The real challenge is the inside job. All it takes is one employee like Snowden to get high enough clearance. Just like all retail, it’s about the people you trust in your organization and how you train, monitor and reward them.
IMHO what we have in this article is the low-hanging fruit of recommendations, i.e., “banning unauthorized personnel” (duh) and having “stronger passwords.” The awkward truth is that there are three problems at the heart of the security issue, and all three are self-inflicted wounds:
Roger Sessions, the complexity theorist, concludes that fixing the chronic IT problem will restore a TRILLION dollars to the U.S. GDP. It will be well worth the effort with huge rewards in terms of economics, safety, performance and pretty well everything else that drives business today.
The bottom line here is that there are myriad ways to breach every retailer’s network, and current data assurance efforts won’t be enough.
In dinner event after dinner event this year, I’ve talked with CIOs and VPs of IT who say that their boards of directors want more evidence that their networks are protected, but are leery of spending more money.

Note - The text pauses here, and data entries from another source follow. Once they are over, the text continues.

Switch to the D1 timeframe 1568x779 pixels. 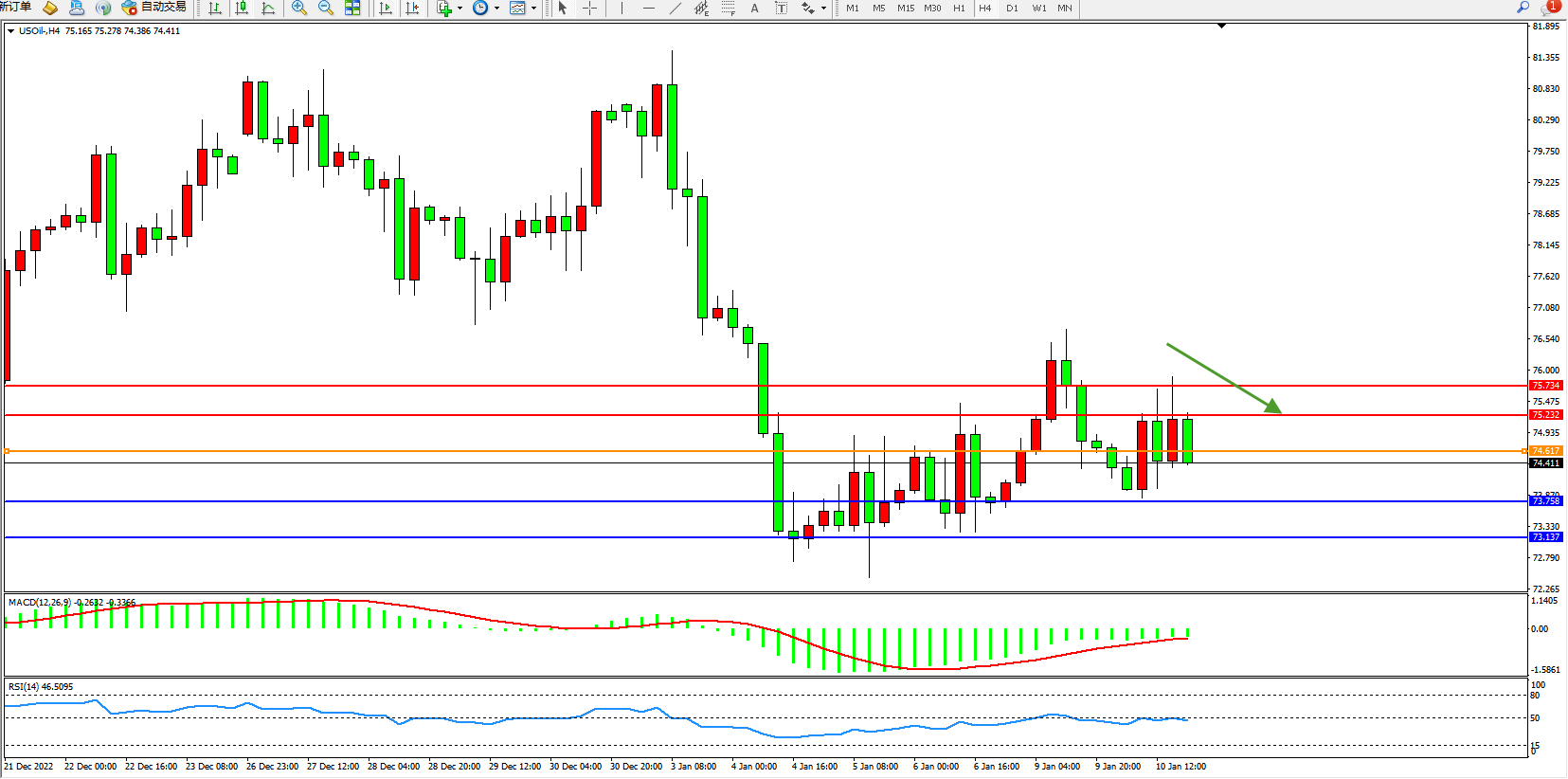(1012, 9)
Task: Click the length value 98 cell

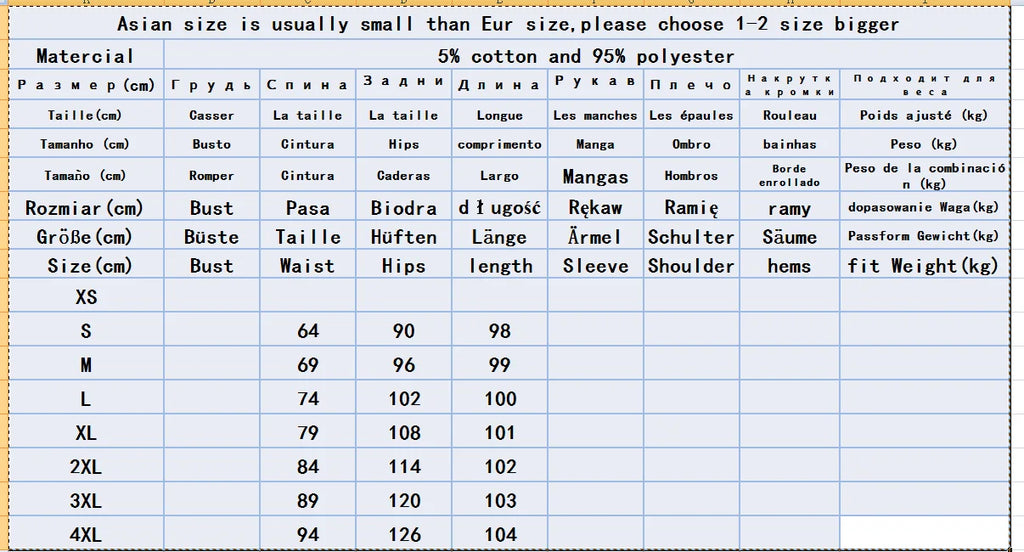Action: (x=500, y=331)
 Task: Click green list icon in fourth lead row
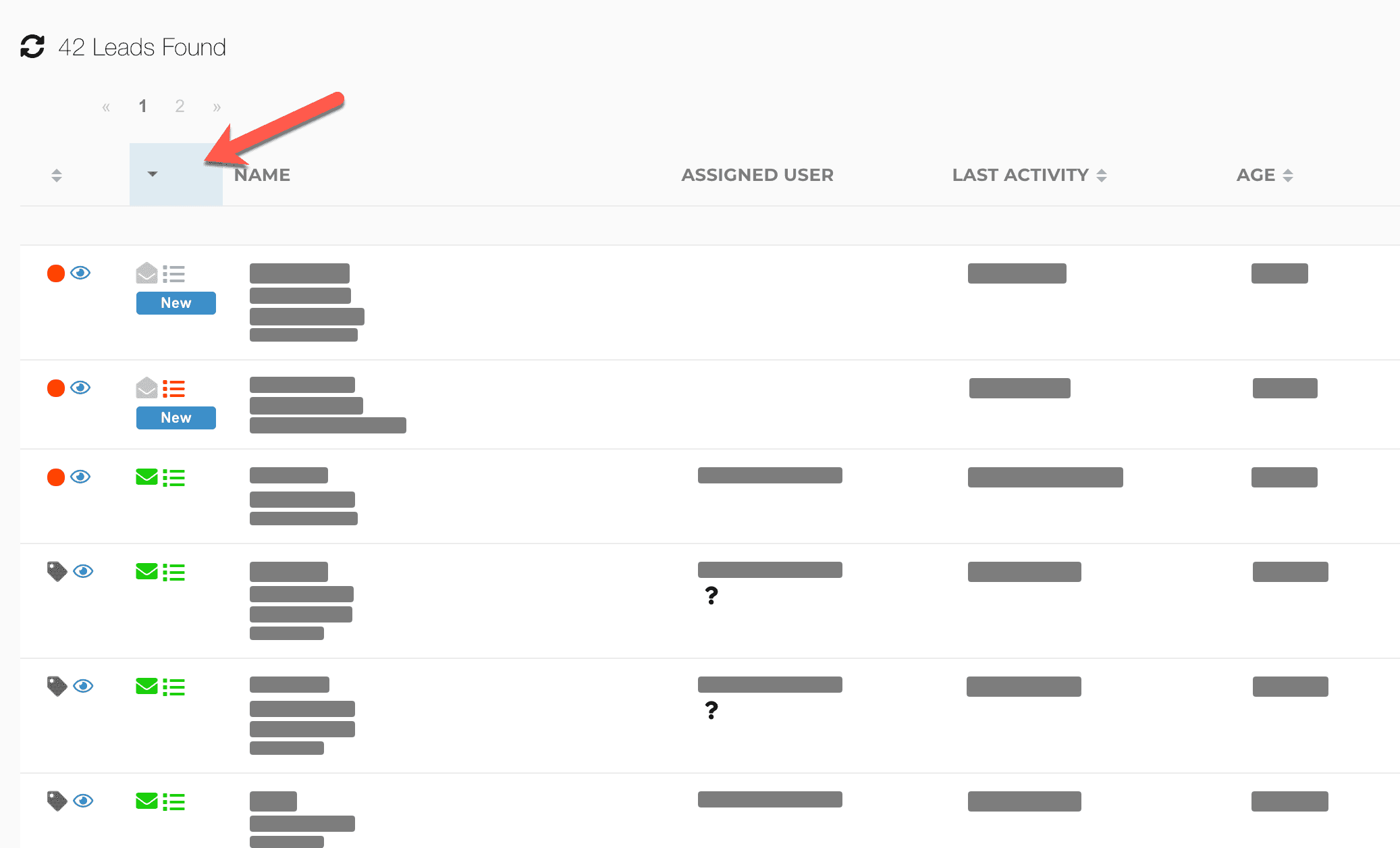tap(173, 573)
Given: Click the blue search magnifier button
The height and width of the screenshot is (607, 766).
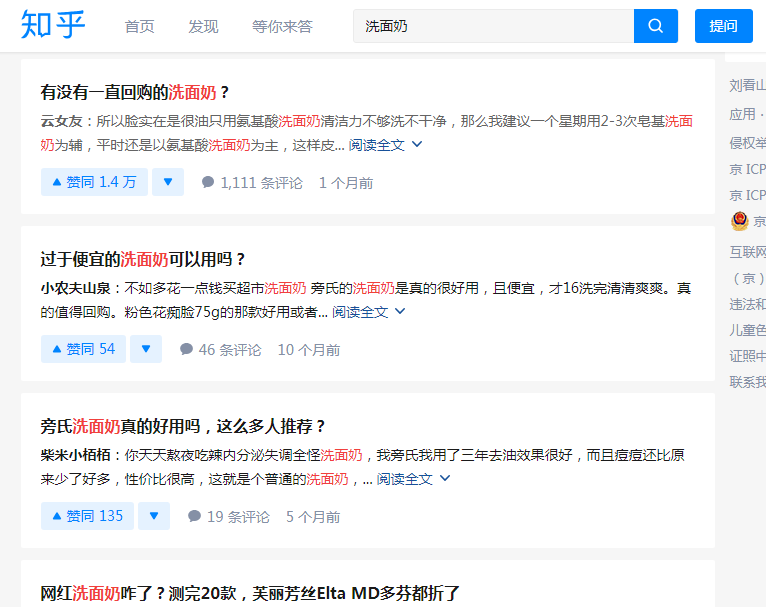Looking at the screenshot, I should coord(655,26).
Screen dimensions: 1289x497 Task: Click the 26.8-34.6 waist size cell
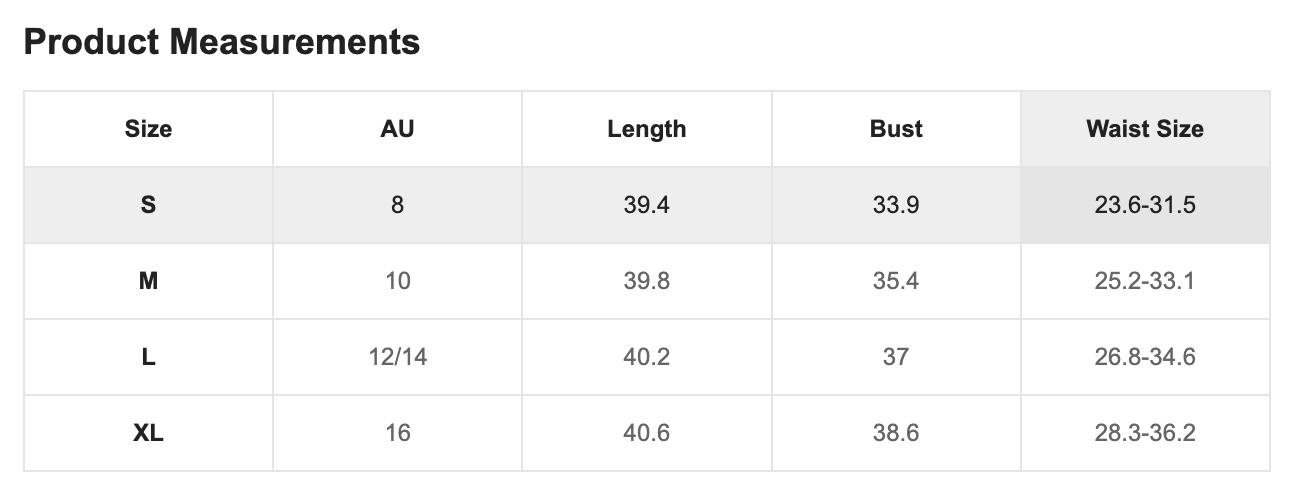pos(1145,357)
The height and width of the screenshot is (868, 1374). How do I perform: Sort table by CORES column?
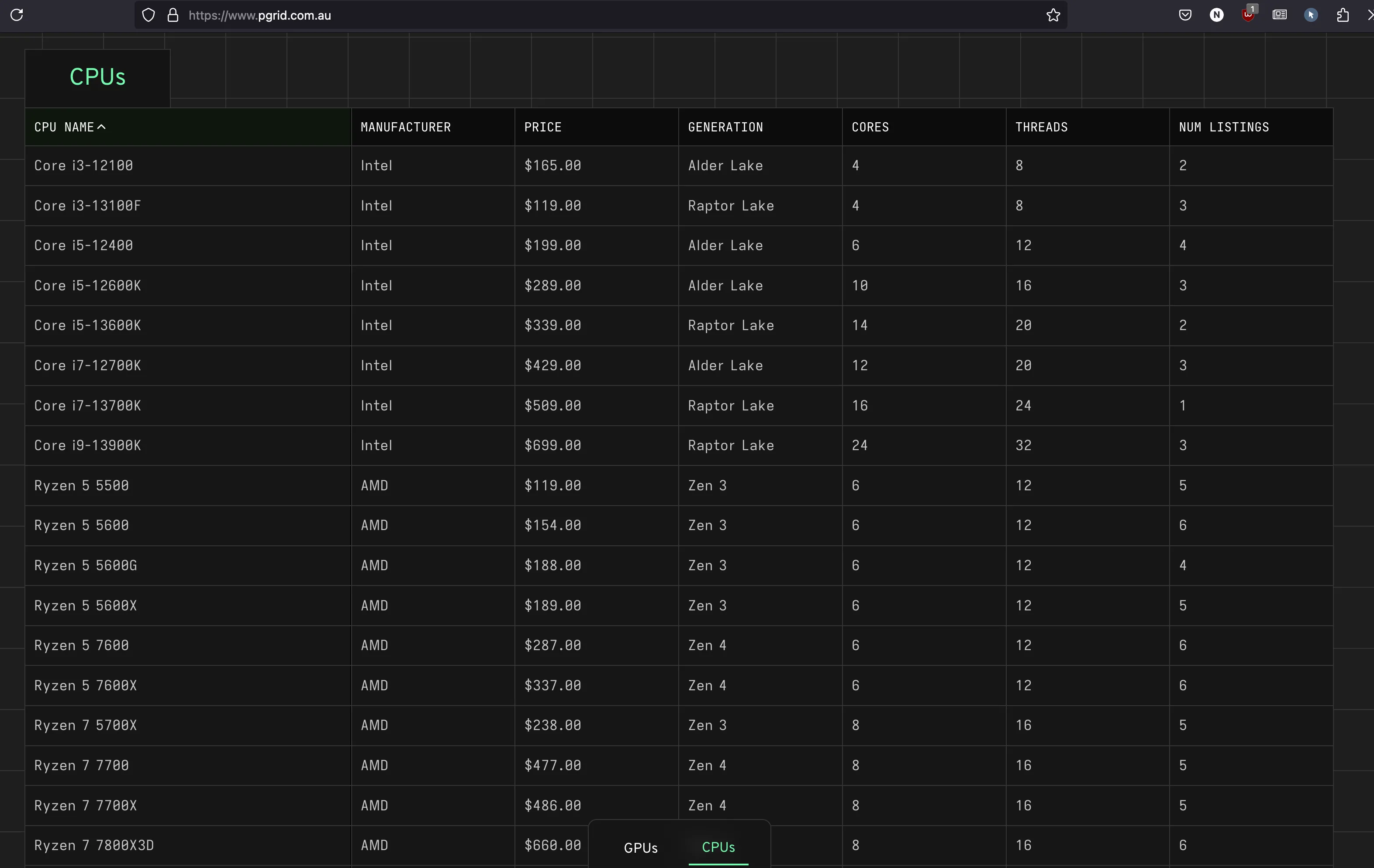870,127
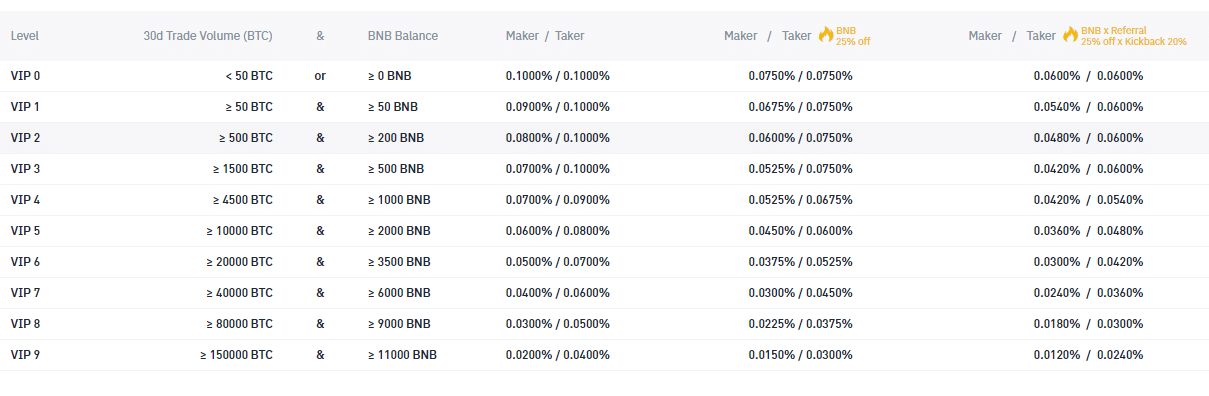Click the ≥ 3500 BNB balance cell
The image size is (1209, 396).
tap(399, 262)
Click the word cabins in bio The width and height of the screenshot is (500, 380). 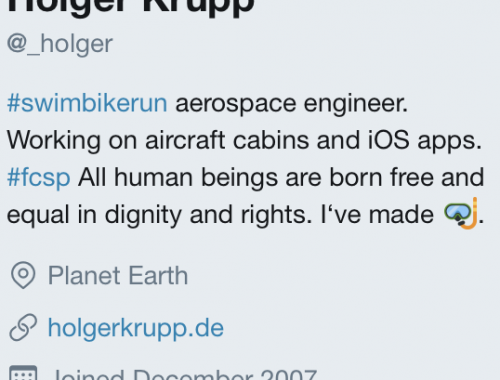point(271,140)
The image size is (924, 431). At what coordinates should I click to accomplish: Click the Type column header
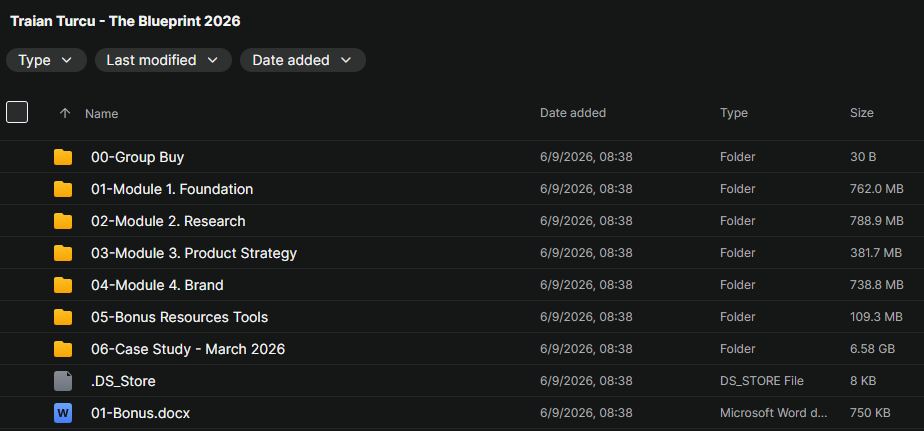pyautogui.click(x=734, y=113)
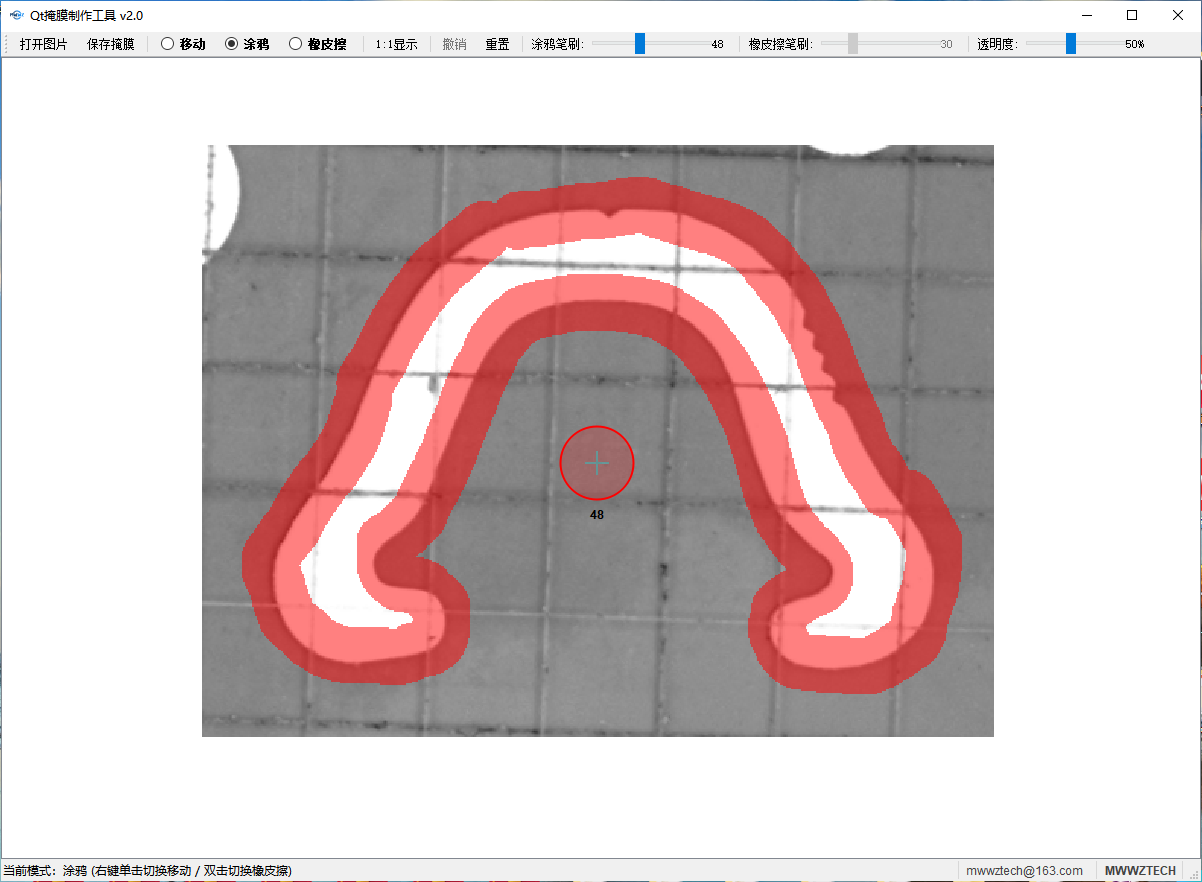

The Verizon Data Breach Investigations Report is a terrific resource for retail CISOs who need additional ammunition to justify more investment.
A significant percentage of security vulnerabilities pertain to web and mobile applications. To address application security challenges effectively, retail and CPG organizations need to test software and applications across their entire portfolio. They need to assess software code, web and mobile applications for vulnerabilities, as well as automate correlation of static and dynamic application security testing results. Things like “Glass-box testing” a form of Interactive Application Security Testing (IAST), or using a JavaScript Security Analyzer or also a Cross-site Scripting Analyzer will help mitigate security risks. As a cross check, I would highly recommend a security software provider that is ranked in the “Leader Quadrant” in the latest Gartner Magic Quadrant for Application Security.